● **Work required**
Would you count how many lines of the entries below include the word "module"? Give nothing but the number.
(Information provided)
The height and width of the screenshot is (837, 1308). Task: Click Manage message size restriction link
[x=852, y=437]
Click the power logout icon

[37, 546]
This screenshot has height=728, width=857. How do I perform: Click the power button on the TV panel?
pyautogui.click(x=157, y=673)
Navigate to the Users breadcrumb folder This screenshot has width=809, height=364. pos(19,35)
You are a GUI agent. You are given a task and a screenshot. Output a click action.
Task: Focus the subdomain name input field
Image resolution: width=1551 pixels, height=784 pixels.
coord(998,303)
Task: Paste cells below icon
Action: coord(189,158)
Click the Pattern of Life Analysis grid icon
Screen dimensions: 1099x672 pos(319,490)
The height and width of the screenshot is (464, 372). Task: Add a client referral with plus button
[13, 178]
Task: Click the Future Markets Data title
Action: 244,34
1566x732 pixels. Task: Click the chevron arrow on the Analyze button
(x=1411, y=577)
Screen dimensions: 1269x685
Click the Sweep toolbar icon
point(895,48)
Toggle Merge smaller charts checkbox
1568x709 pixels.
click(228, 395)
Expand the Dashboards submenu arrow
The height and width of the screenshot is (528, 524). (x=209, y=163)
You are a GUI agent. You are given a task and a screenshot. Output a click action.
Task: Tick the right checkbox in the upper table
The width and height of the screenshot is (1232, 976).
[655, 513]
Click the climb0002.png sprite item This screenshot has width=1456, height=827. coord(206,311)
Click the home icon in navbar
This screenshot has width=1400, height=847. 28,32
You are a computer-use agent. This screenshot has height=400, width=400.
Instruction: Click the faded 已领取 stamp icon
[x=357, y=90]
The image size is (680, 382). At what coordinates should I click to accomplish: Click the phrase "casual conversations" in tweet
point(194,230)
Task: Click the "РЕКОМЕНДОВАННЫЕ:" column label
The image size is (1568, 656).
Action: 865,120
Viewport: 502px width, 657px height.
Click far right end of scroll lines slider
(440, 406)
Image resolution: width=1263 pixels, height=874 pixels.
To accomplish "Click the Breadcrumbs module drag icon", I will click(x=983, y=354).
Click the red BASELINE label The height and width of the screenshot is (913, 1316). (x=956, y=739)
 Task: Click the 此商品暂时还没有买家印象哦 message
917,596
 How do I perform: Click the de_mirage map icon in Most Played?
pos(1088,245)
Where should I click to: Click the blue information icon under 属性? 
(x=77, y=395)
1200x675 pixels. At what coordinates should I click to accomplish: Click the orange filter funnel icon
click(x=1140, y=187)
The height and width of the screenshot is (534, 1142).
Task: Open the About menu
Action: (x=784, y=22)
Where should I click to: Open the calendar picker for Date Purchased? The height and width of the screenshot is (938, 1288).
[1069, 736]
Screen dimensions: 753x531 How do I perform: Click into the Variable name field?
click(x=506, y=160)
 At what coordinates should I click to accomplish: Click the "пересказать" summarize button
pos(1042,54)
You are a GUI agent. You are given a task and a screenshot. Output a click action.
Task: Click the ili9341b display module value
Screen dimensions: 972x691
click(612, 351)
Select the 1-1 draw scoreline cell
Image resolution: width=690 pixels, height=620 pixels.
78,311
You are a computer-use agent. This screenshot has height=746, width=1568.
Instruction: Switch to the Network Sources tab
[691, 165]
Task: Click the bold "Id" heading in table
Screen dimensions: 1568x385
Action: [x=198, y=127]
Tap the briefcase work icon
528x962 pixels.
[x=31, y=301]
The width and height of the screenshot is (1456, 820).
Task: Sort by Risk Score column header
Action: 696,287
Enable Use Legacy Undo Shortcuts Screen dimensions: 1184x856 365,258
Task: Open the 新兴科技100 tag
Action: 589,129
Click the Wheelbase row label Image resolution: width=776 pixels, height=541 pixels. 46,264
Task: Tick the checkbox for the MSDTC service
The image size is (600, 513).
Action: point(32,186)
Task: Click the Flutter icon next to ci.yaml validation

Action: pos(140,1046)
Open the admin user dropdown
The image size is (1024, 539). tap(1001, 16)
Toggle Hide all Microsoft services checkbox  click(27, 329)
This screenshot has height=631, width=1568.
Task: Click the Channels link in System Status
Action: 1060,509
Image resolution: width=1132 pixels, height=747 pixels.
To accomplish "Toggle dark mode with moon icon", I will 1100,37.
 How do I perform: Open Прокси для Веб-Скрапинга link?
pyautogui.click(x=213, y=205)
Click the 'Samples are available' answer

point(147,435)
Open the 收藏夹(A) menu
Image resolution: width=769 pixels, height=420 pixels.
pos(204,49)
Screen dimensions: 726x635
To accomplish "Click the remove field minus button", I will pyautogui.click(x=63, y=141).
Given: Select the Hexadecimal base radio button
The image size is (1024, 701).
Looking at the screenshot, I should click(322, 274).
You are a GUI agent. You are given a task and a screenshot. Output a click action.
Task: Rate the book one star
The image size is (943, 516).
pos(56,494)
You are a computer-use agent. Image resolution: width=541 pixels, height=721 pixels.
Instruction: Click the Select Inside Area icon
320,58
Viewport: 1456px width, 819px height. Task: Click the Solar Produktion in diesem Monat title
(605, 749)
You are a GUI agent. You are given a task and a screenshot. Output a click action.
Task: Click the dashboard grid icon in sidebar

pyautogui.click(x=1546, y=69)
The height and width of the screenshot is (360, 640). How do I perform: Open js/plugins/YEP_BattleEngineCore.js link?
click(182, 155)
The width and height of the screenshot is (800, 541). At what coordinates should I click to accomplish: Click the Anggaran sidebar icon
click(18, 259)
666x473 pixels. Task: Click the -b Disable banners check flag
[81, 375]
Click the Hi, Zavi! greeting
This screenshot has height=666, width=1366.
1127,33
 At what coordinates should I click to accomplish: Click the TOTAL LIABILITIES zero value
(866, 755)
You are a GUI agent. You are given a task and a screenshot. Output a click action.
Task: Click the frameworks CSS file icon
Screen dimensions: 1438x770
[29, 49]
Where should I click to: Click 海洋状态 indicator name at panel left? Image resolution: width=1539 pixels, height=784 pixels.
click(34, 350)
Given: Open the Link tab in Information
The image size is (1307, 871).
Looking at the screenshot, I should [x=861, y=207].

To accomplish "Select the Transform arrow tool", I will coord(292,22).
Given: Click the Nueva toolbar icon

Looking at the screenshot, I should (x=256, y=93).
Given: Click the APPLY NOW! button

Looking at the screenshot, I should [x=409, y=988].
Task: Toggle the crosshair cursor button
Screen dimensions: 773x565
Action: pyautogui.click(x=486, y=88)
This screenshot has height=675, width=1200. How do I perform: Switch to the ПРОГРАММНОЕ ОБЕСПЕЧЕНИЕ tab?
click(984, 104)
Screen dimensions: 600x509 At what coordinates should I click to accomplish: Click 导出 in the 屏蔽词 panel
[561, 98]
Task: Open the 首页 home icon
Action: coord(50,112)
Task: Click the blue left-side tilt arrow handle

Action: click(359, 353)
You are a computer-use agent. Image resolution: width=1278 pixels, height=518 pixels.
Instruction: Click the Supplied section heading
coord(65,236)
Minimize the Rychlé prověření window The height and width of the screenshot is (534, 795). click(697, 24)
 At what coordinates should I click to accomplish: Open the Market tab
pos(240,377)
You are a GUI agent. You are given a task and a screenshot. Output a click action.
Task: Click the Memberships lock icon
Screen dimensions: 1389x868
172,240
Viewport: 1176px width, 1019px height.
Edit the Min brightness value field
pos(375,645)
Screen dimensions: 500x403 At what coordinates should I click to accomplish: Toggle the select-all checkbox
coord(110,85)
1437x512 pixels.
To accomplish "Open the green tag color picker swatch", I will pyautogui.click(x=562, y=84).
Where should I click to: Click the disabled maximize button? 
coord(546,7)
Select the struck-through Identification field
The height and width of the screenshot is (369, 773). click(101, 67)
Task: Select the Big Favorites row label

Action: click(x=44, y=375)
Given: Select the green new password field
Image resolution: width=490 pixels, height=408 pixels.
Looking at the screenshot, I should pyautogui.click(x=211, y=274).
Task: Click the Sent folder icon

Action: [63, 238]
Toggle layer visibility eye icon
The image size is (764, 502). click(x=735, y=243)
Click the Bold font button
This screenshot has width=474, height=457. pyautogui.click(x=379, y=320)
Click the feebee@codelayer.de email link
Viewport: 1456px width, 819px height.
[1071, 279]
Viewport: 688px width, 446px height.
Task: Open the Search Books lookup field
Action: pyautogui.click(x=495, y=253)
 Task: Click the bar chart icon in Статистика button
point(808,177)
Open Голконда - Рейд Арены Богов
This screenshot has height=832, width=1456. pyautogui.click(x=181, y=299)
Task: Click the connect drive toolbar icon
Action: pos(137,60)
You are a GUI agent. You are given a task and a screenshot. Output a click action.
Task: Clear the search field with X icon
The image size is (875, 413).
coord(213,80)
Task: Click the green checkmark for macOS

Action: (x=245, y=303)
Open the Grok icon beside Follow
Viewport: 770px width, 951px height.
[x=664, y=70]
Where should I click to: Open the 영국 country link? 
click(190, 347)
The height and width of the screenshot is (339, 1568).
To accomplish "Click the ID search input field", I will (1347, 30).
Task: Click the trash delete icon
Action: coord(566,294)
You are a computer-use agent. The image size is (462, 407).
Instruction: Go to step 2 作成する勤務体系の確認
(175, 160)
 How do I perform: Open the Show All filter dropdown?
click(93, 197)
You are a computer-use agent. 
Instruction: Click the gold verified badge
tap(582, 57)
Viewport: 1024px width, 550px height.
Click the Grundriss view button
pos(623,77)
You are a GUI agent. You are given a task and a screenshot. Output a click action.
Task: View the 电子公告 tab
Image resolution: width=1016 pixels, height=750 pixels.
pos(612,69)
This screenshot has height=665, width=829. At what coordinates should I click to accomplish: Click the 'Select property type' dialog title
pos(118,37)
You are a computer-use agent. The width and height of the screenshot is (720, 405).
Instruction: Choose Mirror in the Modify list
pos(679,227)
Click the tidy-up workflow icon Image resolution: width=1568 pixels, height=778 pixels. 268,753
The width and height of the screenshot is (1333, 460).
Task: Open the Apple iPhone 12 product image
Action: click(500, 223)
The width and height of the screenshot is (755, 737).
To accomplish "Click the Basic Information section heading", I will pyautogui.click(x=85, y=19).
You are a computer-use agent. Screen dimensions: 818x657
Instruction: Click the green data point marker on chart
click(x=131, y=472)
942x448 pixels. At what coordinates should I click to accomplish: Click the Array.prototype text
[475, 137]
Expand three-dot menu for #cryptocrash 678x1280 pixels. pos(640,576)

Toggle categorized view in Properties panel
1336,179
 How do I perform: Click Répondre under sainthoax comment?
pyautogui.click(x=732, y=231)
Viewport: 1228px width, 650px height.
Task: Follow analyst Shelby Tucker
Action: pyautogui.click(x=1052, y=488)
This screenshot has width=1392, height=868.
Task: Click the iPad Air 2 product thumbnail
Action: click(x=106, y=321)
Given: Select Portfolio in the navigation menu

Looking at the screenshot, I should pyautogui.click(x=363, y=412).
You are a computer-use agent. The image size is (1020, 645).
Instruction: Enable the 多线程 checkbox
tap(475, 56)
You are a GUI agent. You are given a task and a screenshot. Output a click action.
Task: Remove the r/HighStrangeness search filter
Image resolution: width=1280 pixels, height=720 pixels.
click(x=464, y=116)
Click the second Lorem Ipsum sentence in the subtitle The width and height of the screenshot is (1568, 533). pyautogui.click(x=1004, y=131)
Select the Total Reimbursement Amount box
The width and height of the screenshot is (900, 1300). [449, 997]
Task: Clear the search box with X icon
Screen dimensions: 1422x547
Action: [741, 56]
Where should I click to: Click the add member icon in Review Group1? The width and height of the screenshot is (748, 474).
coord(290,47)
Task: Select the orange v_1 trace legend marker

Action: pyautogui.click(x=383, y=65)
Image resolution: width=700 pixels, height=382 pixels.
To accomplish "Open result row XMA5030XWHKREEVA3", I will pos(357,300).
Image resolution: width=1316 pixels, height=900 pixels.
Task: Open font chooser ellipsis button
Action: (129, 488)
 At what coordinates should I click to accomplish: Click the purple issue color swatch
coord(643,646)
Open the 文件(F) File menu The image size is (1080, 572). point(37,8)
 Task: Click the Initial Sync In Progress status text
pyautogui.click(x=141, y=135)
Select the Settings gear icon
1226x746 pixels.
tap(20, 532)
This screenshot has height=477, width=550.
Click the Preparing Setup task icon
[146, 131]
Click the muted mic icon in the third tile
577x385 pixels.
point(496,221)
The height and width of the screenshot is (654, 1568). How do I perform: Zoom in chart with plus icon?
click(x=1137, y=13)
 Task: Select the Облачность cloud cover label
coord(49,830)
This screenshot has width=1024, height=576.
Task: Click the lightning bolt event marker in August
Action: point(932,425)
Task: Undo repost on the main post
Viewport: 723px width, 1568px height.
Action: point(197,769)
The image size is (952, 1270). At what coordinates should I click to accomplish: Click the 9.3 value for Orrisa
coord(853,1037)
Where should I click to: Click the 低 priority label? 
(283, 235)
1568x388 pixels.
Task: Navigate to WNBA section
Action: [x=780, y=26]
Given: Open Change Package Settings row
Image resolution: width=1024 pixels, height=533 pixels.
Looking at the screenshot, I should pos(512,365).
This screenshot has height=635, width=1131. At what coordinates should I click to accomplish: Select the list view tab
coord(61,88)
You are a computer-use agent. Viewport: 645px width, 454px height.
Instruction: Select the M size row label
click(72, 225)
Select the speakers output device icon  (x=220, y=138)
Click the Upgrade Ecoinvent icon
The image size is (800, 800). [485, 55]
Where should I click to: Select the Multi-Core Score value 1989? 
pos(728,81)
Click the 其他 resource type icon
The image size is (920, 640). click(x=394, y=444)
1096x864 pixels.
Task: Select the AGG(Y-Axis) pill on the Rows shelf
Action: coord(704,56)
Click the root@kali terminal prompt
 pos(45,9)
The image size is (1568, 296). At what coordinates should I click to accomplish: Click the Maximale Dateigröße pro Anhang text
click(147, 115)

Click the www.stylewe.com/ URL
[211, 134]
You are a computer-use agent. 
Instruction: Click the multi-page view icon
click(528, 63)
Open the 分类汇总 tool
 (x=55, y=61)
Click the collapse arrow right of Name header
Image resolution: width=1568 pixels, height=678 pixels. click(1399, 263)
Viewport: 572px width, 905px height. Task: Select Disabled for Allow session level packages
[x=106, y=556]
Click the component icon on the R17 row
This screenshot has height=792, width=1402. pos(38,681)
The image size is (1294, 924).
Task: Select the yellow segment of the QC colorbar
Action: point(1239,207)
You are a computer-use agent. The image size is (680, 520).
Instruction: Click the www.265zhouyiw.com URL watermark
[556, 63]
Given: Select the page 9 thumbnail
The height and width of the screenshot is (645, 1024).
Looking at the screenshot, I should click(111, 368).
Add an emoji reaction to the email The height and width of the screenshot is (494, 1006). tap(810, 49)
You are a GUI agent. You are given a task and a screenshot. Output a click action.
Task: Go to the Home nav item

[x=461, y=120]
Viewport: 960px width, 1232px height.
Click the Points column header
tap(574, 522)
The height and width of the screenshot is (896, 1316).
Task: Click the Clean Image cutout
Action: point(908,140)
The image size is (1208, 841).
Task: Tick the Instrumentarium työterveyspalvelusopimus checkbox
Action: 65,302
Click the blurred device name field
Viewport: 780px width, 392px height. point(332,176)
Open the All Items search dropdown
(End Information provided)
● **Exercise answer**
2